##### TASK INPUTS

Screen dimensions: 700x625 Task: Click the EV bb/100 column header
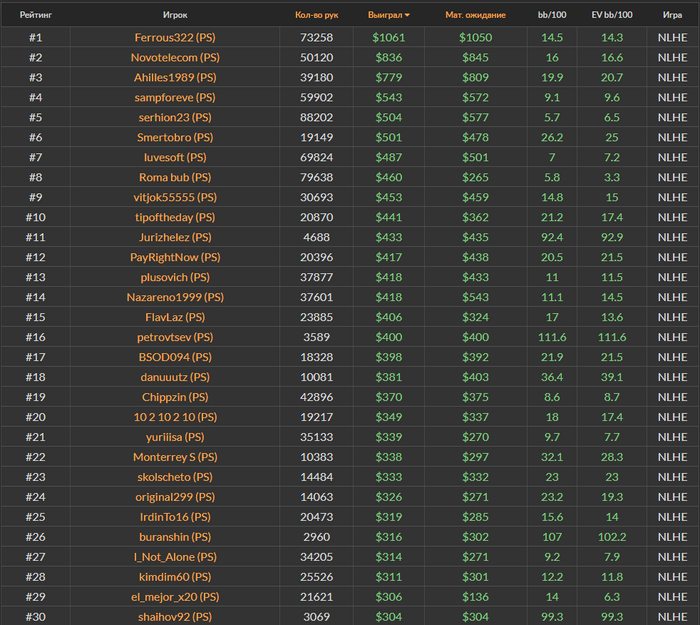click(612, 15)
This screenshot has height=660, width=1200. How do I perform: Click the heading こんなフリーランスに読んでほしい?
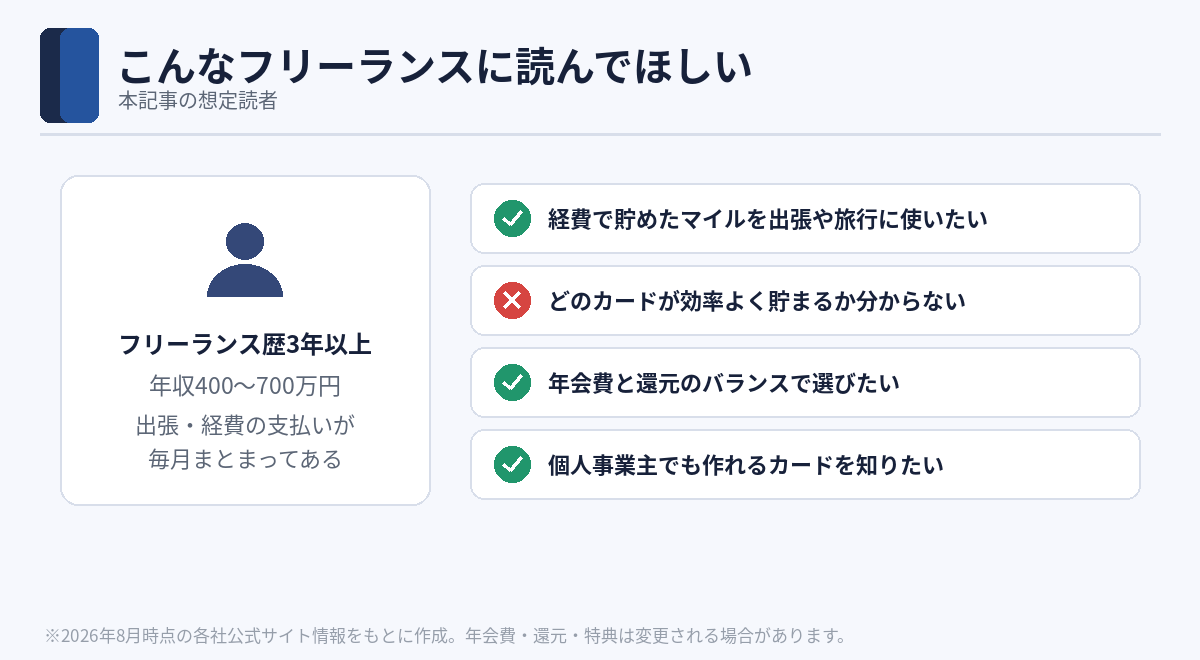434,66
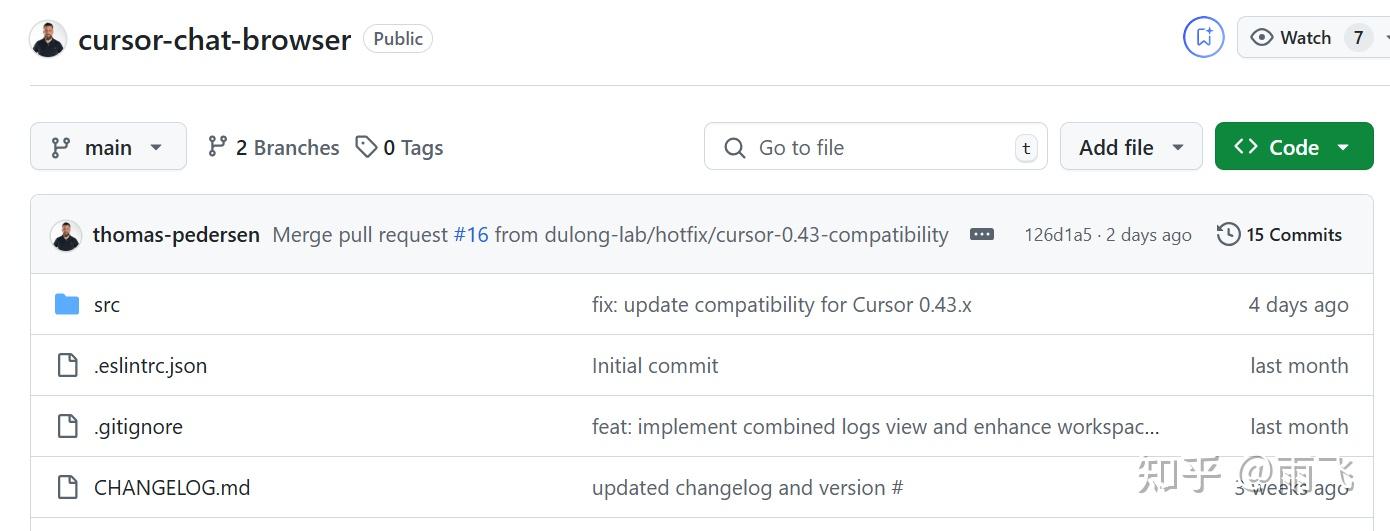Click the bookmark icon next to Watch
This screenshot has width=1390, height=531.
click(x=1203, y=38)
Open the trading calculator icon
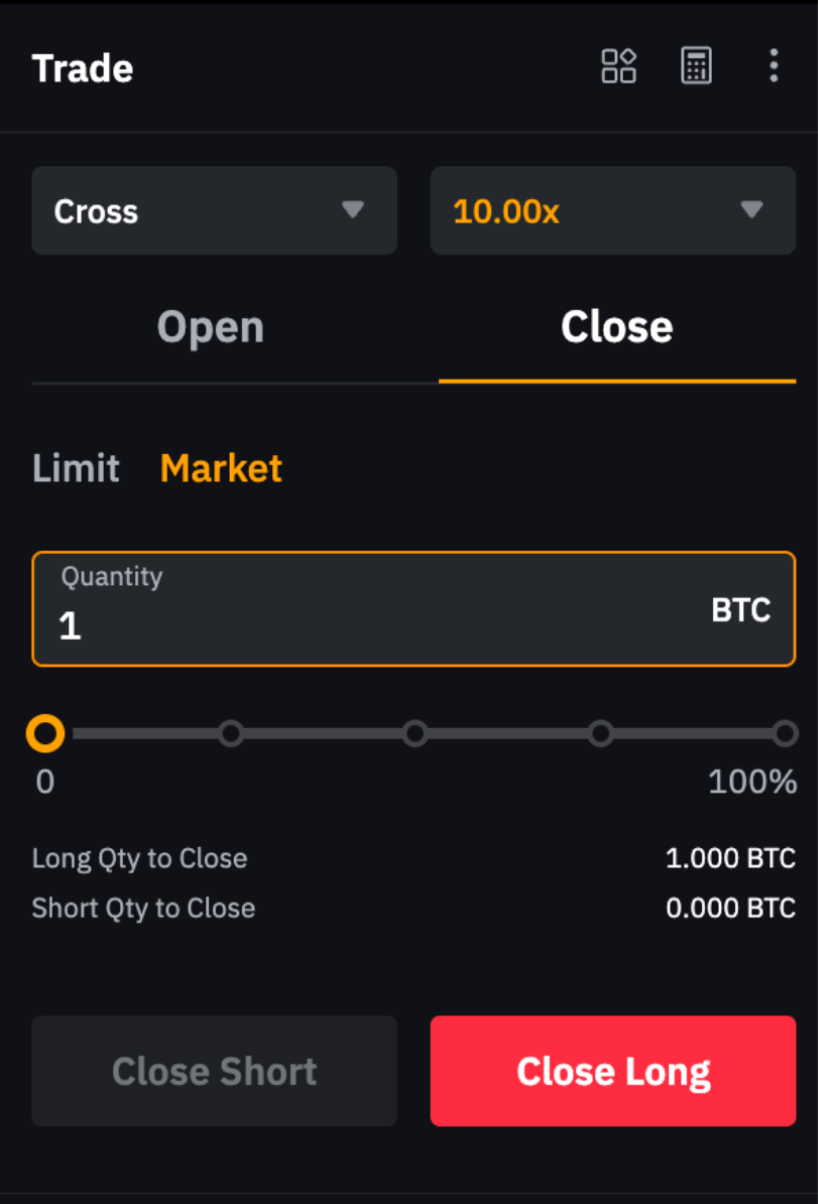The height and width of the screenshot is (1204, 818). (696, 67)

##########

TASK STATEMENT — Give again the lines from the line that contains "This screenshot has height=660, width=1200." through the last line of the material above, exactly and with both ends included. Omit the pictures.

RESPONSE FOR THIS EXERCISE —
This screenshot has height=660, width=1200. How do I perform: Click the heading こんなフリーランスに読んでほしい?
434,66
Click the bookmark icon next to Watch
This screenshot has width=1390, height=531.
click(x=1203, y=38)
Open the trading calculator icon
The height and width of the screenshot is (1204, 818). (696, 67)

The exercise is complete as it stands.